Take for example two frogs who are trying to catch a fly.  Both frogs notice 
that the fly lands on a lilypad once an hour.  So both sit on the lily pad and 
wait.  One decides to chase the fly, but the fly moves much to fast for him.  
Eventually the fly makes it back to the lilypad, where the patient frog has 
been 
waiting patiently.

Let us not forget that curve fitting to the past does not guarantee results in 
the future!  Re-optimizing over short periods of time makes your results even 
less statistically relevant.




On Sat, Dec 4, 2010 at 2:22 PM, Astor <[email protected]> wrote:

Parameters may mean revert very quickly, very slowly or not at all. In case of 
the latter two, you can have some serious losses before realizing that the old 
parameters are no longer valid and re-optimization is needed. Limited 
re-optimization would allow the parameters to drift away from the old "global" 
values if the change is persistent but would not cause any harm if they mean 
revert.

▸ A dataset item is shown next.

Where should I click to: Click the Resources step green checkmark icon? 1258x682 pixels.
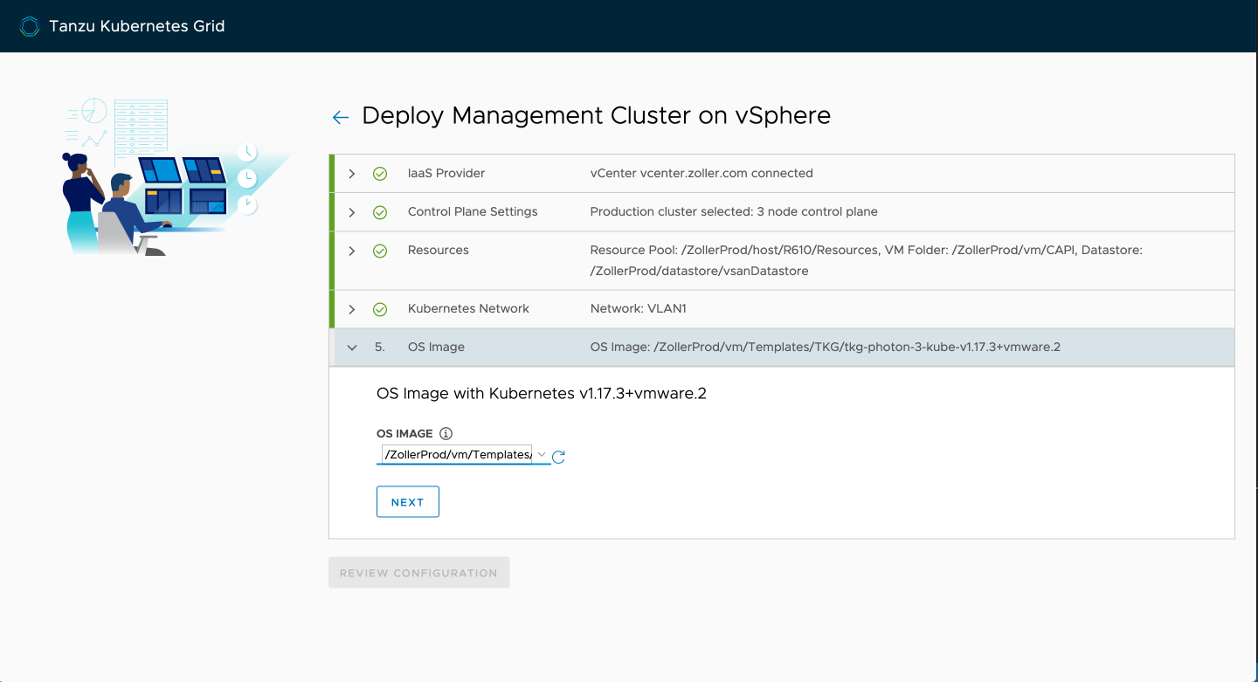tap(380, 251)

So it is a form of parameter monitoring and insurance. 
>
>By limited re-optimization I mean searching not the entire range of the 
>parameter values, but only the values within 5% of the most recent value. This 
>way, on any of the re-optimizations parameters will not change more than five 
>percent from the prior value, - which should not hurt even if the parameters 
>quickly mean revert. On the other hand, if there is a sustained change in 
>parameter values, after 10 or more re-optimizations the new parameters will be 
>far closer to reality than the old global ones.
>
>Perhaps the class could use a call something like:  
>addParam(FAST_PERIOD, .95*Old_FastValue, 1.05*Old_FastValue, 
>.01*Old_FastValue, 
>Old_FastValue)addParam(SLOW_PERIOD, .95*Old_SlowValue, 1.05*Old_SlowValue, 
>.01*Old_SlowValue, Old_SlowValue)
>
>This would only require evaluating 10 combinations for each parameter or 100 
>for 
>both, so it could run very fast and remain within 5% of the prior value.
>
>
________________________________
From: Eugene Kononov <[email protected]>
>To: [email protected]
>Sent: Sat, December 4, 2010 11:51:57 AM 
>
>Subject: Re: [JBookTrader] Dynamic Parameter Optimization
>
>
>
>On Sat, Dec 4, 2010 at 11:22 AM, Astor <[email protected]> wrote:
>
>Yes. This discussion thread is exactly what I am thinking.
>>

Ok, yes, nothing stops us from experimenting. One thing which makes me 
reluctant 
to put my time and efforts into coding it is what I consider a very weak 
hypothesis on which the walk-forward optimization is based. That hypothesis is 
that the best optimization parameters for the recent market period are superior 
to the more "global" optimization parameters, when applied to the future 
period. 
Markets do change, indeed, but is there any evidence that these new formations 
of behavior persist, rather than revert back to what they have been in the past?